### Assignment
Transcribe exactly, and only, the lines running from the one with "This screenshot has" to the end of the entries below, both included, without any pictures.
Source material section start
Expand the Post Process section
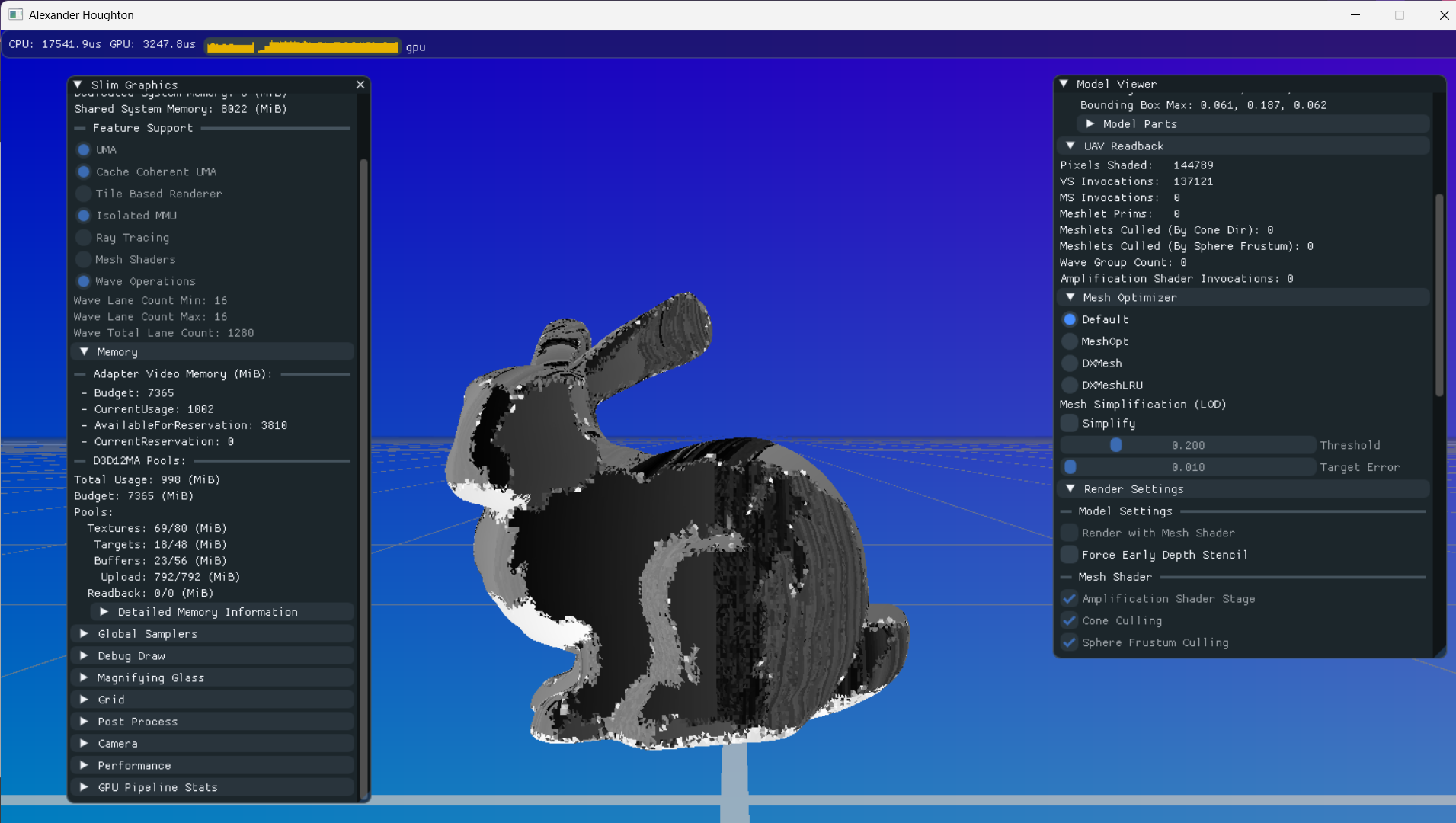The width and height of the screenshot is (1456, 823). 137,722
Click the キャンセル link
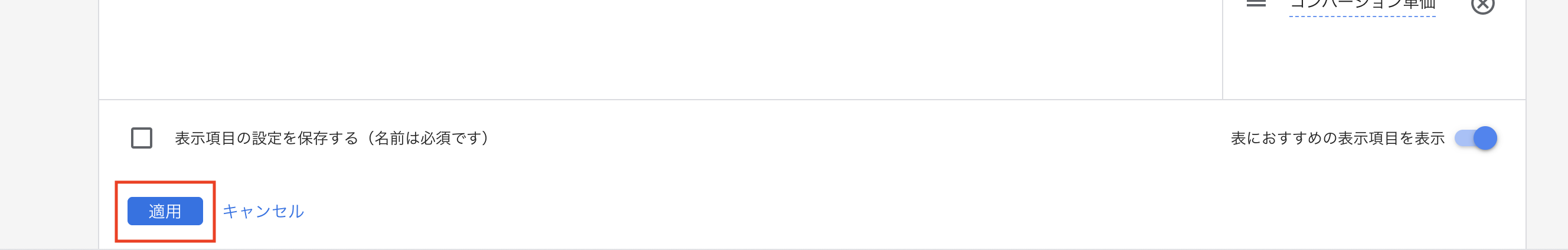The image size is (1568, 250). 263,211
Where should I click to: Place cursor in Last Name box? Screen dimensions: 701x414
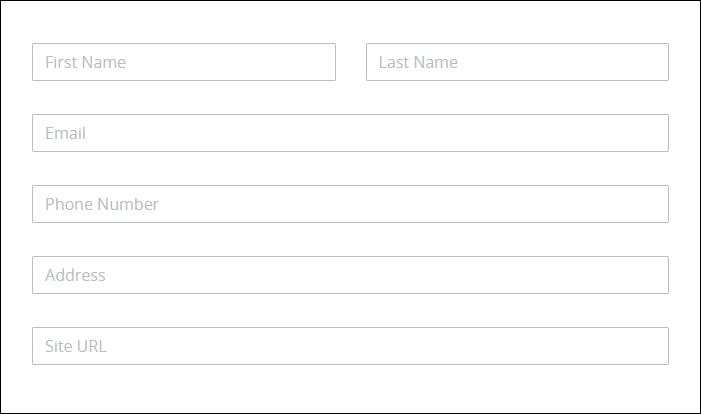[x=517, y=62]
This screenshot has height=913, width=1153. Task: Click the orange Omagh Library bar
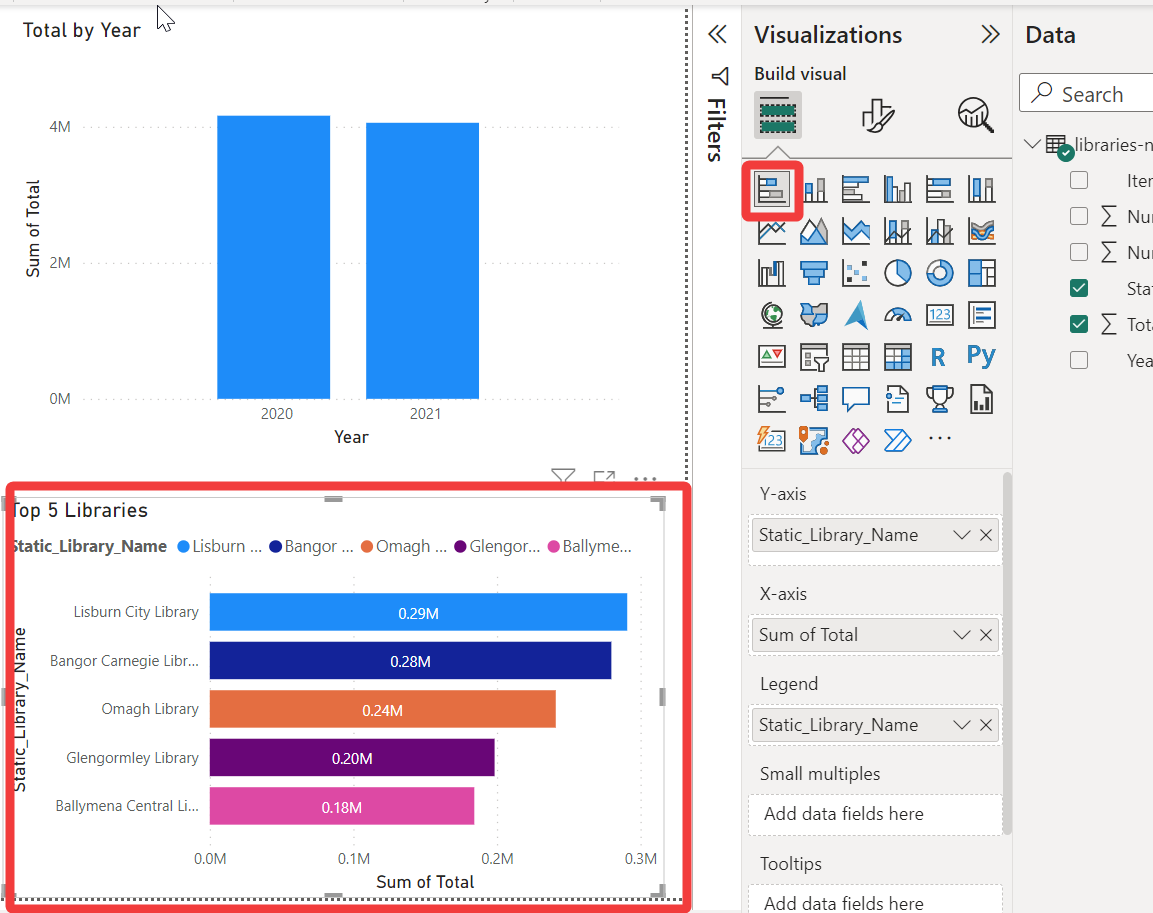(x=382, y=709)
Source material section end
### Written solution
This screenshot has height=913, width=1153. Task: Click the orange Omagh Library bar
(x=382, y=709)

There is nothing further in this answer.